We are all governed by nature and we are bound to follow nature. Just imagine, what if the water flows from lower to higher or gas becoming water without any condensation force? Things cannot really happen in a way nature does not accept. Going forward, have we ever observed when we leave an ice cube at room temperature, it is going to become gas? Why do we get older as of the time moves, why not younger? And, why is it whenever a room is cleaned, it becomes messy again in the future? All in all, certain things happen in one direction instead of the opposite direction and this is called the "arrow of time that we see in almost every corner of science. The thermodynamic arrow of time is the entropy, a measurement of disorder within a system. It is denoted by ΔS, the change of entropy suggests that time itself is asymmetric with respect to order of an isolated system, meaning: a system will become more disordered, as time increases.
History of second law of thermodynamics
The second law of thermodynamics was an empirical finding accepted as an axiom of thermodynamic theory. Statistical mechanics, classical or quantum, explains the microscopic origin of the law. The second law has been expressed in many ways. Its first formulation is credited to the French scientist Sadi Carnot, who in 1824 showed that there is an upper limit to the efficiency of conversion of heat to work in a heat engine. This aspect of the second law is also known as Carnot's rule or limit.
The second law of thermodynamics states that the spontaneous processes always proceed in such a way that the entropy of the universe increases. Entropy refers to the measure of the disorder or randomness of the particles that constitute the system. It is denoted by the symbol-S. The tendency towards such disorder is summarized in the law of disorder or simply the second law of thermodynamics.
Predicting changes in Entropy
We need to recall that the change in enthalpy for a reaction is equal to the enthalpy of the products minus the enthalpy of the reactants.

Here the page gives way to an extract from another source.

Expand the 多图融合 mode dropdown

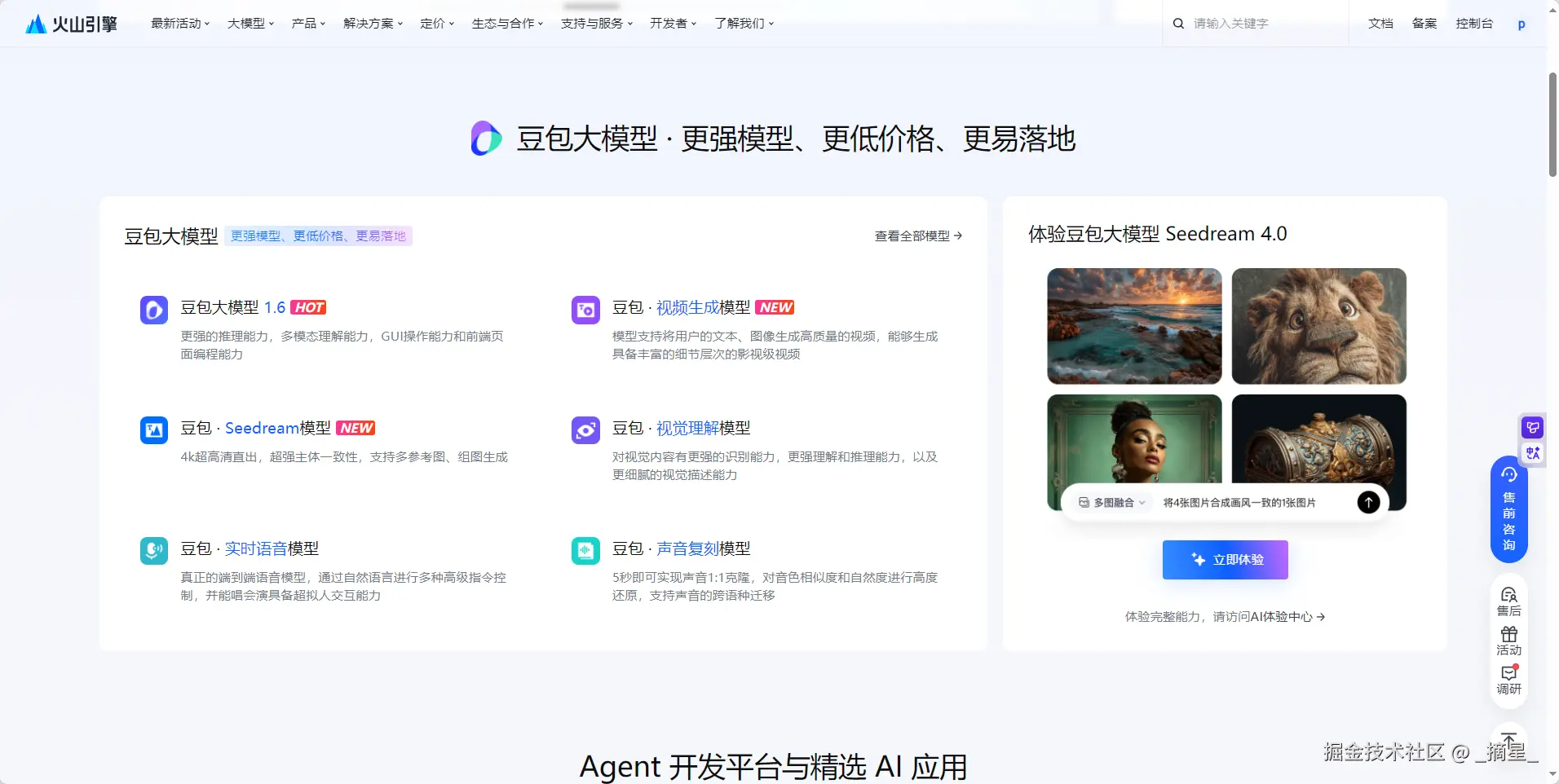click(x=1112, y=503)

Therefore, if the entropy of the system increase during a process, SPRODUCTS>SREACTANTS and ∆ SSYSTEM are positive. Conversely, SPRODUCTS< SREACTANTS if the entropy of a system decreases during a reaction.

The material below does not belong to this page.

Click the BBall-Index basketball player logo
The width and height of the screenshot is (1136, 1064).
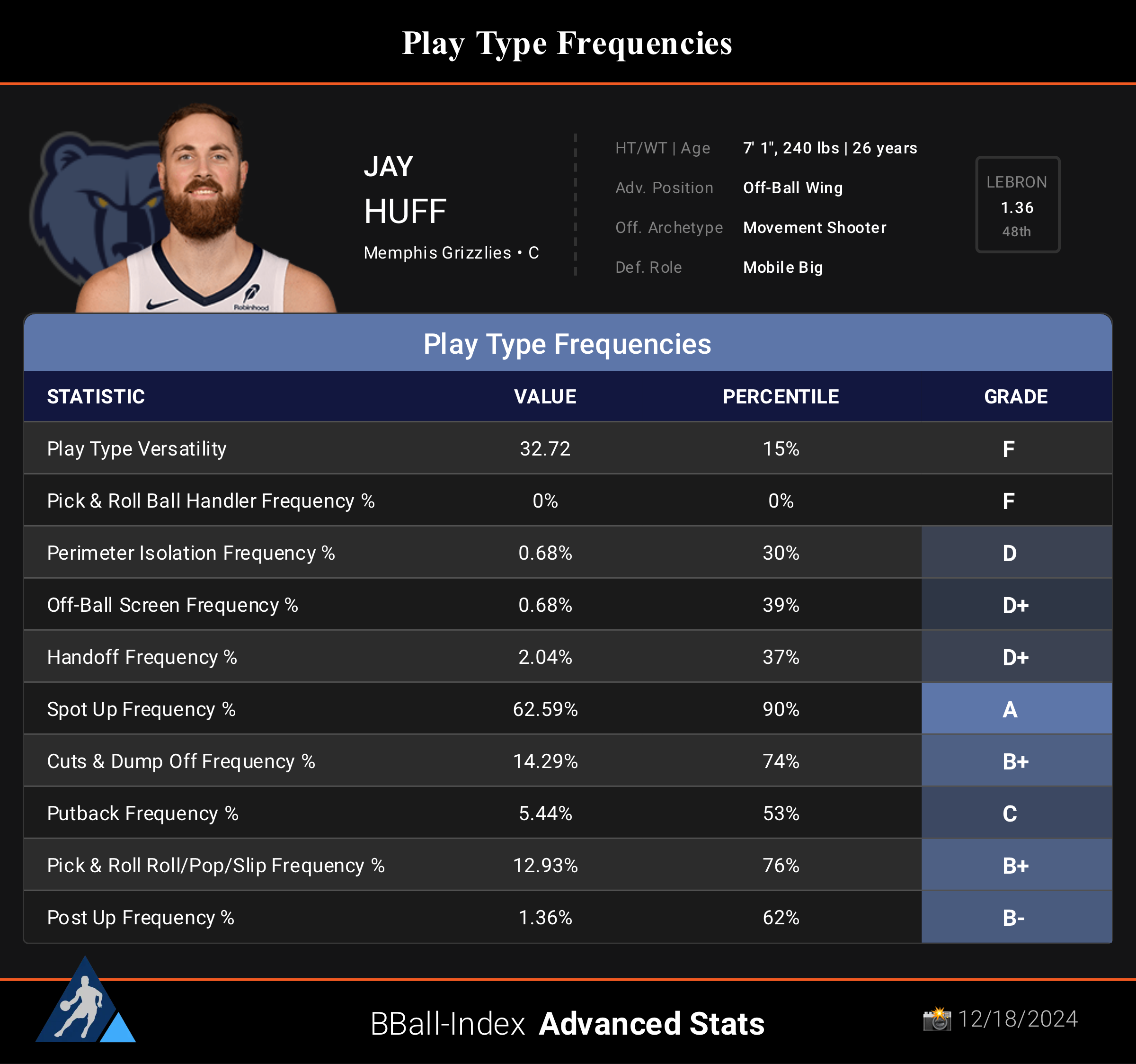(85, 1004)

Criteria for thermodynamics
Entropy changes when the associated state changes
In solids, molecules are closely packed and have limited movement, but they have some freedom to move to liquids. In gases, molecules move freely except when they are held up in the container. Therefore, we expect an increase in entropy as the substance changes its state from solid into the liquid. The dissolving of gases into solvents leads to a decrease in entropy. Coming to theGas particles, they have more entropy when they can move freely in the gaseous state than when they are dissolved in a liquid or solid that limit`s their movements and randomness. Let us assume that no change in physical state, the entropy of a system normally increases when the number of gaseous reactant particles increases. This is because the higher the number of gaseous particles, the more random arrangements are available. With some exceptions, we can very well predict the change in entropy when a solid or liquid dissolves to form the solution. The solute particles which are separated and pure before dissolving become dispersed throughout the solvent. Therefore, dissolution normally increases the randomness and disorder of the particles and the entropy of the system increases.
An increase in the temperature of the substance is always accompanied by an increase in the random motion of particles
We should recall that the kinetic energy of molecules increases with temperature. Increased kinetic energy implies faster movement, more possible arrangements, and increased disorder. Therefore, the entropy of any substance increases as it`s temperature increases, and ∆ S > 0. N/B. Because the universe equals the system plus the surrounding, any change in the entropy of the universe is the total sum of changes occurring in the system and surrounding. So, ∆ SUNIVERSE= ∆ SSYSTEM+ ∆ SSURROUNDING. ∆ Suniverse tends to be positive for reactions and processes under the following conditions.
The reaction or process is termed exothermic when ∆ Ssystem is negative. Here, heat energy is released to the surroundings and leads to a rise in temperature thus increasing the entropy of the surrounding.
The entropy of the system increases, so ∆ Ssystem is positive. Thus, exothermic reactions accompanied by an increase in entropy are all spontaneous.
Gibbs Energy change for Spontaneous and non-spontaneous processes.
The Gibbs energy was first put forth by Willard Gibbs when he was defining the relationship between enthalpy and entropy. According to Gibbs, the reactions or processes that take place at constant temperature and pressure is the amount of energy available to execute work. In contrast, some entropy is associated with energy that is spread out into the surrounding. The free energy change ∆ G SYSTEM, is simply the difference between the system’s change in enthalpy and the product of the Kelvin temperature and the change in entropy.
Therefore , ∆ GSYSTEM= ∆ HSYSTEM-T∆SSYSTEM
In case the process takes place under standard conditions, the standard free energy change can be expressed by the equation, ∆ G0SYSTEM= ∆ H0SYSTEM-T∆S0SYSTEM
The sign for the free energy change of system, ∆ GSYSTEM, tells us whether the reaction or process is spontaneous at constant pressure and temperature. In case the sign of the free energy change of the system is negative, the process/reaction is spontaneous, and if the sign is positive then, the reaction is non-spontaneous.